Source: Telegraph Herald, Dubuque, Iowa, Thursday, December 7, 2000,
Arts and Entertainment Section
Local stained glass glitters as a way to raise money
by SANDYE VOIGHT
What: Dubuque's Stained Glass - calendar, print and transparency
Who: Gary Olsen and Bryce Parks, designers
Where: Area galleries, Kennedy Mall, participating churches, www.garyolsen.com and www.dubuque365. com
Cost: Calendar $10, unframed print $35, transparencies $25-$35
he way the sun moves across the Calista Wales stained glass window at First Congregational Church, it looks different at different times of the day. In the newly published Dubuque's Stained Glass print, thanks to digital photography, people will be able to see the window as it would look if the sun lit it evenly. Not everyone can have authentic stained glass windows in their homes. But people who buy a print or calendar can have Dubuque's Stained Glass in their homes, while helping a local charity.

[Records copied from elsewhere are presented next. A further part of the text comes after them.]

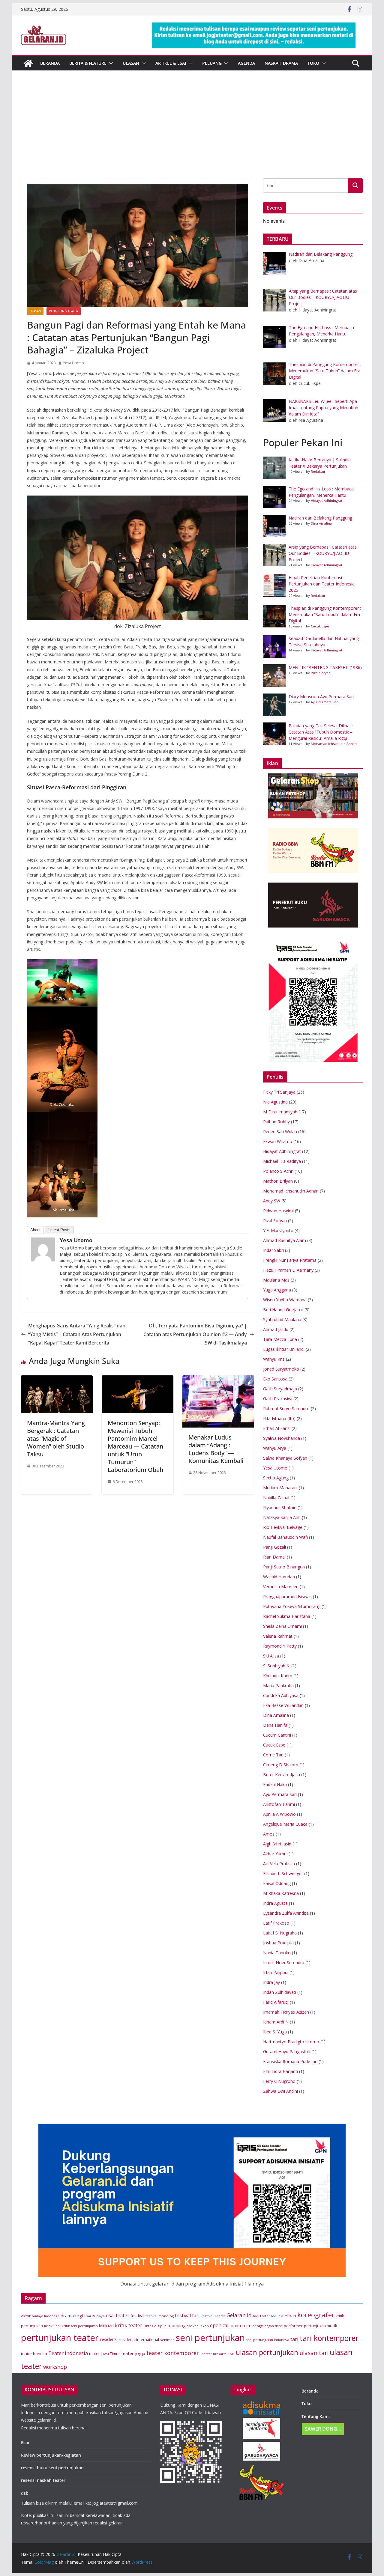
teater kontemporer (172, 2353)
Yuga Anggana (277, 1290)
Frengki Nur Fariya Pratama (289, 1260)
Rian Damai (274, 1557)
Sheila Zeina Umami (282, 1626)
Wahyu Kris (274, 1359)
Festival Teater (213, 2316)
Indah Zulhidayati (279, 1992)
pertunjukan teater (60, 2338)
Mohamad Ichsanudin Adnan (334, 743)
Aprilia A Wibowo (279, 1814)
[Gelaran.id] (28, 63)
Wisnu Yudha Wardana (285, 1300)
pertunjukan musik (320, 2325)
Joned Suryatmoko (281, 1369)
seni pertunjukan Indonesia (267, 2340)
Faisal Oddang (277, 1883)
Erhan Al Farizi (276, 1428)
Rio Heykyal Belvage (282, 1527)
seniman (167, 2339)
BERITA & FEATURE (87, 63)
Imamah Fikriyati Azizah (286, 2012)
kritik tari (106, 2325)
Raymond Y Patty (280, 1646)
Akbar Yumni (275, 1854)
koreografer (315, 2314)
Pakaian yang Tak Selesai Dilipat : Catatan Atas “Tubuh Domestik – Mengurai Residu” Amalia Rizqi (321, 732)
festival (137, 2315)
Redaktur (318, 471)
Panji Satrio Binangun (284, 1567)
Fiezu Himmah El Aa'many (288, 1270)
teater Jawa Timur (104, 2353)
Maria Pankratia (278, 1685)
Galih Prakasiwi (277, 1398)
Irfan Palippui (275, 1972)
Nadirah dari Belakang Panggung (320, 518)
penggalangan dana (268, 2326)
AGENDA (246, 63)
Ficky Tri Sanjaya (279, 1092)
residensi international (139, 2339)
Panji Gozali (274, 1547)
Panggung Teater (63, 311)
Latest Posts (59, 1230)
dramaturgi (72, 2315)
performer (293, 2325)
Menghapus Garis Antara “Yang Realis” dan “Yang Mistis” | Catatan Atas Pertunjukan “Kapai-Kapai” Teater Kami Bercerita (76, 1334)
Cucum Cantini (277, 1735)
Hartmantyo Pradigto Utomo (291, 2041)
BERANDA (50, 63)
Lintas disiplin (154, 2326)
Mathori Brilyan (278, 1181)
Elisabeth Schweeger (283, 1873)
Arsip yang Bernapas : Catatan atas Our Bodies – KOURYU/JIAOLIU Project (323, 553)
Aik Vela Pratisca (279, 1863)
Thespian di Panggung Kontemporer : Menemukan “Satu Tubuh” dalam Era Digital (325, 614)
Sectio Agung (276, 1478)
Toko (313, 63)
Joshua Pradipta (278, 1943)
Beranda (310, 2391)
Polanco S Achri (278, 1171)
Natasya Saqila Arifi (282, 1517)
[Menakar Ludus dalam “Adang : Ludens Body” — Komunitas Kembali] (218, 1379)
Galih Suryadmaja (280, 1389)
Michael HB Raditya (282, 1161)
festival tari (187, 2315)
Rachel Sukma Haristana (286, 1616)
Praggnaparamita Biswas (287, 1596)
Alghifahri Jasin (277, 1844)
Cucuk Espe (320, 626)
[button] (109, 63)
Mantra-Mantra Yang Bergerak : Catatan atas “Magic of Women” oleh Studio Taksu (56, 1438)
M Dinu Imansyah (280, 1112)
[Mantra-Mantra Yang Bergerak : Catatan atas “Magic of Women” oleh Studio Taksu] (57, 1379)
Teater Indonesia (68, 2353)
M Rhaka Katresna (281, 1893)
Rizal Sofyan (321, 673)
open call (220, 2325)
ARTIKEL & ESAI (170, 63)
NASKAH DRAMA (281, 63)
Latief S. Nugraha (280, 1933)
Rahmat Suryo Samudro (286, 1408)
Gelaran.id (239, 2315)
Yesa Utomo (73, 362)
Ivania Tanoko (277, 1952)
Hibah (290, 2315)
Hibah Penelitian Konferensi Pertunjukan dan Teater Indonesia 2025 (322, 584)
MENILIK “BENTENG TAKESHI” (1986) (325, 667)
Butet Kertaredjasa (281, 1774)
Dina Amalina (321, 523)
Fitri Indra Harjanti (280, 2071)
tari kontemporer (329, 2338)
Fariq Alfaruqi (276, 2002)
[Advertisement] (192, 133)
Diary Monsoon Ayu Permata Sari (321, 696)
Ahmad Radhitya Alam (284, 1240)
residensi (109, 2339)
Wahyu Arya (274, 1448)
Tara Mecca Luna (280, 1339)
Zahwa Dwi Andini (280, 2091)
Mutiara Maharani (280, 1488)
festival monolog (160, 2316)
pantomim (241, 2325)
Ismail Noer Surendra (283, 1962)
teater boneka (34, 2353)
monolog (176, 2325)
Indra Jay (271, 1982)
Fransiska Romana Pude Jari (290, 2061)
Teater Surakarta (213, 2354)
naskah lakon (198, 2326)
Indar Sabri (273, 1250)
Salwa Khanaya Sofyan (285, 1458)
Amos (268, 1834)
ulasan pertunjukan (267, 2352)
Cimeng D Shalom (280, 1764)
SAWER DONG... (323, 2429)
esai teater (117, 2315)
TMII (231, 2353)
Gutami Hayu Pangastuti (286, 2051)
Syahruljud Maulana (282, 1319)
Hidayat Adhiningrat (326, 500)
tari (294, 2339)
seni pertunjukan (210, 2338)
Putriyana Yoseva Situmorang (291, 1606)
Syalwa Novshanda (281, 1438)
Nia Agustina (275, 1102)
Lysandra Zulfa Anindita (286, 1913)
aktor (26, 2315)
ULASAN (131, 63)
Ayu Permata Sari (325, 702)
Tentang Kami (316, 2416)
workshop (55, 2366)
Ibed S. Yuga (275, 2032)
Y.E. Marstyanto (278, 1230)
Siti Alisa (271, 1656)
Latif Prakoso (276, 1923)
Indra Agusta (275, 1903)
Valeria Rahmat (277, 1636)
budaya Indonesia (45, 2316)
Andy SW (271, 1201)
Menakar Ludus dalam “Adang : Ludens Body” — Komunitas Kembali (215, 1449)
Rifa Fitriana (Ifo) (279, 1418)
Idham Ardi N (276, 2022)
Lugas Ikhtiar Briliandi (283, 1349)
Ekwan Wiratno (277, 1141)
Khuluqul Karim (277, 1675)
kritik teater (128, 2325)
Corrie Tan (273, 1755)
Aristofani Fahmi (279, 1804)
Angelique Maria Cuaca (285, 1824)
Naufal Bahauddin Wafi (285, 1537)
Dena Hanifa (275, 1725)
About (35, 1230)
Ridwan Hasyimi (278, 1211)
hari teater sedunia (268, 2316)
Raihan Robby (276, 1121)
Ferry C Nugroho (279, 2081)
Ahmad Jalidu (275, 1329)
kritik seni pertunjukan (80, 2326)
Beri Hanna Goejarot (283, 1309)
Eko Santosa (275, 1379)
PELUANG (212, 63)
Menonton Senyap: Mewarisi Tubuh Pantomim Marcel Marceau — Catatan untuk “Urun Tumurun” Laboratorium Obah (135, 1446)
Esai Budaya (94, 2316)
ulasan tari (313, 2353)
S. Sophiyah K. (276, 1666)
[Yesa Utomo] (43, 1249)
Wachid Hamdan (279, 1577)
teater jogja (133, 2353)
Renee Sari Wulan (280, 1131)
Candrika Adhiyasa (280, 1695)
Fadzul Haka (275, 1784)
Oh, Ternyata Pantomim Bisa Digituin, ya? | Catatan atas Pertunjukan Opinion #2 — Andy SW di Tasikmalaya (195, 1334)
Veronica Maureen (280, 1586)
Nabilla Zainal (276, 1497)
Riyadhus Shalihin (279, 1507)
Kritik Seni (52, 2326)
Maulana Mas (276, 1280)
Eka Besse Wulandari (283, 1705)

With a special transparency that can be hung in a window, they can even get the effect of light pouring through colored glass. The Dubuque millennium print was such a success a year ago, that Gary Olsen and the Parks brothers didn't hesitate when asked to tackle a print featuring Dubuque's stained glass windows.
Last year, Olsen, an artist and public information/multimedia communications coordinator for the Dubuque school district, with help from Bryce Parks, put together a digital collage of 20th century Dubuque memorabilia. It was a companion piece to the Millennium Ball, organized by Brad and Bryce Parks. "We met a ton of people and had a good time last year," Bryce said. "We thought we should do something like this again."
Jeff Mozena, president of Premiere Bank in Dubuque and a member of the Maria House Board, came up with the idea of a Dubuque stained glass retrospective. The print, calendar and transparency are a fund-raiser for the emergency/transitional housing facility for women and children. "We're hoping this will raise about $10,000 for Maria House," Brad said. His role is to oversee the management details. Brad, an underwriter, said his job was easy - signing on sponsors. The principal sponsor is Eagle Window and Door.
Bryce operates Dubuque365.com, a Dubuque Web site featuring a calendar of events, and Parks Media Group. Olsen said the first task in putting the project together four months ago was to send letters to 20 local churches with notable stained glass windows. "We said, basically, we like your window, and we'd like to include it in this project," he said. "We promised they would be under no obligation, just that we'd like to photograph the windows and talk to somebody about the history." Half the churches responded immediately.
"Either they wanted more information or they said where do we sign," he said. Olsen and Bryce were looking for a variety of windows. "It wasn't a contest," Olsen said. "We were looking for examples of design styles." And they got them, including art deco, art nouveau and modern.
The oldest was a collection of five Tiffany windows at St. John Episcopal Church. The most celebrated are the Tiffany windows at St. Luke's Methodist. But Olsen said his favorite is the Bavarian glass at St. Mary's Catholic Church, depicting the sacred mysteries of the rosary.
"It's stories about Mary," he said. "They're just fabulous." The windows were commissioned in Germany just before the outbreak of World War I. Somehow the Bavarian glassmakers got the windows shipped out in 1914, in spite of the war.
Many of the windows chosen for the print were made locally, at Dubuque Art Glass. A few are in homes, including the window panels in Bryce's front door, across the street from St. Raphael Cathedral.
"The great thing about shooting the pictures," Bryce said, "is that we did everything digitally, so we could see the images right away and usually knew if we had what we needed." They praised the process of collaboration and the efforts of their printer, Union-Hoermann Press.
They learned a lot, they said, from the millennium print experience, but found themselves pulling an all-nighter to get everything to the printer on time. It happened to be election night, so they worked and watched the returns all night.